Thanks! We will need some state management then. How is it possible that this rarely happened before and now, since a week, multiple times in one task/run? Restarting docker/the scraper a couple of times while processing 100 requests is more expensive, no?
Longer the run means higher chance of migration.
Crawlers have state management already implemented via request queue.
It should automatically continue when it is migrated? If so, I need to check some things because this doesn't work on our side.
Depends on your code but if you have some common usecase with for example cheerio crawler with default request queue then yes. It should start with unhandled requests only after the migration.
Thanks! I recently changed from using the request queue to context.crawler.addRequests(). Is it possible this has anything to do with it? Kind of around the same time, this started to happen.
This is the log after the migration happened and it just keeps outputting the same:
2023-05-11T09:18:43.720Z INFO PuppeteerCrawler: Status message: Crawled 64/undefined pages, 0 errors.
2023-05-11T09:18:43.811Z INFO PuppeteerCrawler:AutoscaledPool: state {"currentConcurrency":1,"desiredConcurrency":1,"systemStatus":{"isSystemIdle":true,"memInfo":{"isOverloaded":false,"limitRatio":0.2,"actualRatio":0},"eventLoopInfo":{"isOverloaded":false,"limitRatio":0.6,"actualRatio":0.019},"cpuInfo":{"isOverloaded":false,"limitRatio":0.4,"actualRatio":0.181},"clientInfo":{"isOverloaded":false,"limitRatio":0.3,"actualRatio":0}}}
2023-05-11T09:19:43.717Z INFO Statistics: PuppeteerCrawler request statistics: {"requestAvgFailedDurationMillis":null,"requestAvgFinishedDurationMillis":106202,"requestsFinishedPerMinute":1,"requestsFailedPerMinute":0,"requestTotalDurationMillis":7115528,"requestsTotal":67,"crawlerRuntimeMillis":7394128,"retryHistogram
I will try to use the normal request queue again and see if there is some improvement.
just advanced to level 1! Thanks for your contributions! 🎉
this should be the same functionality, crawler.addRequests()
adds requests to the default request queue of the run
Your code has no impact on the migrations, it was probably just some performance issue on the Apify platform that it happened too much. The goal is to reduce these occurrences of course but it will always happen once a while as the jobs are moving actor jobs are moving across servers.
I'm getting this a lot these days and it kills my Scrapy actors. In the middle of a long and resource-demanding run, I get
...
2024-11-21T09:39:16.476Z [scrapy.extensions.logstats] INFO Crawled 1015 pages (at 10 pages/min), scraped 645 items (at 4 items/min) ({"spider": "<Spider 'xyz' at 0x7f940ecefb60>"})
2024-11-21T09:39:25.684Z ACTOR: Notifying Actor process about imminent migration to another host.
2024-11-21T09:39:40.956Z ACTOR: Run was migrated to a new host.
...
and then it just starts over! That's a bit... infuriating. All is lost, the scraper starts from scratch, drains more resources, and then - obviously - timeout.
I'm not sure what can I do about this. Is it an issue of the Scrapy integration? Because albeit I have some custom code, I don't touch anything near request queues, that's all done by the official Apify/Scrapy integration. @Vlada Dusek
I don't have Restart on error
checked.
If you use some of the crawlee crawlers then migration problems should be already solved in the library.
If not, then you need to take care of that in your own code and persist the state so the crawler can start from the point before the restart.
But I’m using the official Scrapy - Apify integration.
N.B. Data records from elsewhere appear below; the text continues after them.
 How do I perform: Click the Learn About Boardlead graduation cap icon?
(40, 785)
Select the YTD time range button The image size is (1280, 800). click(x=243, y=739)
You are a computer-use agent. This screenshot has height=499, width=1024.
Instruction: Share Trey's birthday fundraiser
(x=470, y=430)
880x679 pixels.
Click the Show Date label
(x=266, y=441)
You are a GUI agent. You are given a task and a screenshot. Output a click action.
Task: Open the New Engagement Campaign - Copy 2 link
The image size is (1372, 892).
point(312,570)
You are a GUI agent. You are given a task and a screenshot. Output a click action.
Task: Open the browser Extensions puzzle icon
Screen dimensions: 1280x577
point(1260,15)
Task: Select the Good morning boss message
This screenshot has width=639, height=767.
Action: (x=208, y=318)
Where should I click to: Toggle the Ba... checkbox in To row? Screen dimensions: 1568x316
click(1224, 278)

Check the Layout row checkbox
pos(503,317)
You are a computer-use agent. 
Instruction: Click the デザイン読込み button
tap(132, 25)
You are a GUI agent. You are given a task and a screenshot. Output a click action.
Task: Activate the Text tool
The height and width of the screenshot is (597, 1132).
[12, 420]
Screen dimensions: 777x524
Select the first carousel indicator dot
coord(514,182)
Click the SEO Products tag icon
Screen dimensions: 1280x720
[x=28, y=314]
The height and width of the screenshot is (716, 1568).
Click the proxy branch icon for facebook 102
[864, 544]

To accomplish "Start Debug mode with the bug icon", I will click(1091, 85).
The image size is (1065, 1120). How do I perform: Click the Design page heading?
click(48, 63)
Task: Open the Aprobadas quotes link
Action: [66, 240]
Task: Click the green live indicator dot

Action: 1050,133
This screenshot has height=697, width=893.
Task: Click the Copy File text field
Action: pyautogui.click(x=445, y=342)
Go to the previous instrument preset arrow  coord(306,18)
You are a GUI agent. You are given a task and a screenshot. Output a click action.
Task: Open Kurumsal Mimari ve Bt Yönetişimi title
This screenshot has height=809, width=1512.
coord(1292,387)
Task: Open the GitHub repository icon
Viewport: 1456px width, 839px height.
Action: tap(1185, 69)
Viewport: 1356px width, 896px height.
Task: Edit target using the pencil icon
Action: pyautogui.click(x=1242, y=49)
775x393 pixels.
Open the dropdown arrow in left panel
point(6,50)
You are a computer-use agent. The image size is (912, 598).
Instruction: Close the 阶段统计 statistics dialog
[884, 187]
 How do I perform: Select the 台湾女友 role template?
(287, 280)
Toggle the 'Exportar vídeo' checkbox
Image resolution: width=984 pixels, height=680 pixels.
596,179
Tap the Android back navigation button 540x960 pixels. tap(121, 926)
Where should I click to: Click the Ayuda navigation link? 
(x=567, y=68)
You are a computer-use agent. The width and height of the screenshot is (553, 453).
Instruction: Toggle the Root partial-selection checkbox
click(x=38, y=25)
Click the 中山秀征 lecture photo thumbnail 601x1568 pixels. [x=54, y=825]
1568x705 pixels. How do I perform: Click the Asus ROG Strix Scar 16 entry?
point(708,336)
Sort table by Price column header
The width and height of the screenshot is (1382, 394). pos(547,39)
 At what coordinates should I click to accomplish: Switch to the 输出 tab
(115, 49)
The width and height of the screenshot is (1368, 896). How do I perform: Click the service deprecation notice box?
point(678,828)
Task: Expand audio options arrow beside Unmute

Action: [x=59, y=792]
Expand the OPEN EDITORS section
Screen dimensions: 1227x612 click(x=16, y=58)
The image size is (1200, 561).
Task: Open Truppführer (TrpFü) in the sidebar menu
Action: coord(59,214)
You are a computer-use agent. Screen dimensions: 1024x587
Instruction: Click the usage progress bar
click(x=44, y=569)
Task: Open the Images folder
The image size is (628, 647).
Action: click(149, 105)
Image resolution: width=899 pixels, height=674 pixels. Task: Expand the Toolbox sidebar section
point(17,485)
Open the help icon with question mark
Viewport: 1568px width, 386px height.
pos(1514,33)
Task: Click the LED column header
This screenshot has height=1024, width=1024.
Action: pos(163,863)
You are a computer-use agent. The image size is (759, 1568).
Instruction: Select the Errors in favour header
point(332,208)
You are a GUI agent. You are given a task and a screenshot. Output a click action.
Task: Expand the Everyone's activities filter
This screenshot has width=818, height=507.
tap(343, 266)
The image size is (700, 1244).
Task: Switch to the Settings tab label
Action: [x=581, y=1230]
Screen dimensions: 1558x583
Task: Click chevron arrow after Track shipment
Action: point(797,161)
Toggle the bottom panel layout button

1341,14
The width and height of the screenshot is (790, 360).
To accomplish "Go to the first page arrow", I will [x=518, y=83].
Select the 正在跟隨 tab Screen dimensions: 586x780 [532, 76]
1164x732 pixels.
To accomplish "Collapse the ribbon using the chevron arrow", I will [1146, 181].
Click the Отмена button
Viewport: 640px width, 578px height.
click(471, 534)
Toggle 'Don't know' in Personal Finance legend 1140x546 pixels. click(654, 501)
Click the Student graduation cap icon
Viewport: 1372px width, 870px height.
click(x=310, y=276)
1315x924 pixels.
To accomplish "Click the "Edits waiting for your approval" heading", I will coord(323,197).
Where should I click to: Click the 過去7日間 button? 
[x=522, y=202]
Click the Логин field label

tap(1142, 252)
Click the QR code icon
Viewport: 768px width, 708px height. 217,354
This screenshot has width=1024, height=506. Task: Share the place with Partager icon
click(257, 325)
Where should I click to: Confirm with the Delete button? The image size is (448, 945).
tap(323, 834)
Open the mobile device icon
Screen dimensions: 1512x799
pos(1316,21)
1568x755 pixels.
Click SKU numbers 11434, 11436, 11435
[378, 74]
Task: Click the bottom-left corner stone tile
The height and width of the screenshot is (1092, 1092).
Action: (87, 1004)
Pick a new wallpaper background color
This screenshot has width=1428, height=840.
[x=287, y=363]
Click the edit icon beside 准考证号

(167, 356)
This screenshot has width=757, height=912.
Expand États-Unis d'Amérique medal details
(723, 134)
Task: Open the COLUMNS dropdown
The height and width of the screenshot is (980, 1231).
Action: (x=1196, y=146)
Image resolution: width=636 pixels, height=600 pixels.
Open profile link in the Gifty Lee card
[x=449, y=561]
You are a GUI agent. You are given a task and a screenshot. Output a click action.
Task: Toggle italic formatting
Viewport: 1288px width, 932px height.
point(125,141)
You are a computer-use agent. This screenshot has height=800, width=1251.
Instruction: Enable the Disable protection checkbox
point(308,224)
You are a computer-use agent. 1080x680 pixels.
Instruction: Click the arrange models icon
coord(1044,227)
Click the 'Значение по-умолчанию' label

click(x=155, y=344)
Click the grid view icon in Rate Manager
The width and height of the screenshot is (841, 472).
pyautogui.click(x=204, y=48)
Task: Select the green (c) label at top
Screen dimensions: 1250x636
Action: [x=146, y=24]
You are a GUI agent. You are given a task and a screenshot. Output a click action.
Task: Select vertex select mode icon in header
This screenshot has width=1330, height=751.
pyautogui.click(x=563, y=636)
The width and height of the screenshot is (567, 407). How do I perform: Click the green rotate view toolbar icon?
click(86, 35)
Handling of this feels like something which should happen under the level of my application code. In Scrapy I don’t get to touch the request queue at all.
This is very platform specific and how I understand the integration, its purpose is that I write Scrapy code, business as usual, and the integration takes care of the specifics of the platform. E.g. it automatically applies the proxy settings, implements the request queue, etc. It makes no sense if I was supposed to solve such low level stuff myself.
Hi there,
the migration process is working fine.
But after the start over the crawler reboots and the request queue is filled again with the same urls.... As it adds the urls on every start to the request queue.
Right now I am doing the following to clear the request queue:
Actor.on("migrating", async () => {
await requestQueue.drop();
});
This prevents me from getting duplicated data in the storage as I clear and open the storage before every crawl. So I start fresh on every crawl as well after migrating process.
However, it doesn't feel like the best solution to me. The best would be that requestqueue and storage keep the state after the migration process. What approach can I take here?
@Honza Javorek I am not using Python but it looks like that the official Scrapy - Apify integration just allow you to run the scrapy project on the platform but nothing more, so no state persistence. In that case you need to take care of that on your own
@Pombaer RequestQueue is by default automatically deduplicating, you cannot add same url twice and it of course keeps its state during the migration. So the already handled requests are not processed again.